Robert Ullyett

Personal information
- Full name: Robert Bassett Ullyett
- Born: 5 April 1936 Salisbury, Southern Rhodesia
- Died: 19 October 2004 (aged 68) Durban, South Africa
- Batting: Right-handed
- Bowling: Right-arm medium
- Role: All-rounder

Domestic team information
- 1957–1968: Rhodesia

Career statistics
| Competition | First-class |
| Matches | 47 |
| Runs scored | 2,096 |
| Batting average | 26.53 |
| 100s/50s | 4/6 |
| Top score | 135 |
| Balls bowled | 3,183 |
| Wickets | 46 |
| Bowling average | 28.41 |
| 5 wickets in innings | 3 |
| 10 wickets in match | 0 |
| Best bowling | 7/42 |
| Catches/stumpings | 40/– |
- Source: CricketArchive, 15 August 2022

= Robert Ullyett =

Zimbabwean cricketer

Robert Bassett Ullyett (5 April 1936 – 19 October 2004) was a Rhodesian first-class cricketer who played for Rhodesia in the Currie Cup.

The all-rounder was one of six 'South African Cricket Annual Cricketers of the Year' in 1964 on the back of a strong Currie Cup season in which he scored 449 runs at 49.88. It was the first time that he had played as a specialist batsman and he was Rhodesia's leading run-getter that season.
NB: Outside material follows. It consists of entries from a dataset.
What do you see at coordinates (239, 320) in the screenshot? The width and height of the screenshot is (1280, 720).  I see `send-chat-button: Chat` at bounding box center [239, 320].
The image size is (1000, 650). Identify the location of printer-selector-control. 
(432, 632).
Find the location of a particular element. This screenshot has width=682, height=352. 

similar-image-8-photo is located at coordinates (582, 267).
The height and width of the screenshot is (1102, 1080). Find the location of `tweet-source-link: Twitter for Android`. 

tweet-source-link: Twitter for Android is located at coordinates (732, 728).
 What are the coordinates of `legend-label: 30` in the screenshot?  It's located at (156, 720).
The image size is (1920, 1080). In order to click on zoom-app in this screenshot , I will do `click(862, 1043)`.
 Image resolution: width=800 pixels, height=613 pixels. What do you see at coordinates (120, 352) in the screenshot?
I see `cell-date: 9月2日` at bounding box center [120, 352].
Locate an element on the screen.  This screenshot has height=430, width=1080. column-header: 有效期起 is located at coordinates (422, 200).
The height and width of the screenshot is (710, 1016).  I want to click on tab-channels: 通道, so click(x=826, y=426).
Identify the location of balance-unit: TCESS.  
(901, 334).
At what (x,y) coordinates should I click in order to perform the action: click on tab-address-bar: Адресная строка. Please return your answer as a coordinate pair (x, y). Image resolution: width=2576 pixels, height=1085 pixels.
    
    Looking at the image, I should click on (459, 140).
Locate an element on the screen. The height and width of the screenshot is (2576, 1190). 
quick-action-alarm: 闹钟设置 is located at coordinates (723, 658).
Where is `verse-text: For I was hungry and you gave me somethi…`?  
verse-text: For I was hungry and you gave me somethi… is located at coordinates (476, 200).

Despite having success with the ball in previous years, he didn't add to his 46 first-class wickets from that season until his retirement, only bowling the occasional over. He had twice taken seven wickets in an innings back in 1958, with a best of 7/42 against North Eastern Transvaal at Benoni.

Ullyett represented Rhodesia in field hockey at the 1964 Summer Olympics held in Tokyo and scored a goal in their 4–1 loss to Great Britain. His son Kevin Ullyett is a professional tennis player who won Grand Slam doubles titles at the US and Australian Opens.

In 2000 Ullyett served at the Match Referee in two List A matches at an ICC Emerging Nations Tournament which Zimbabwe hosted.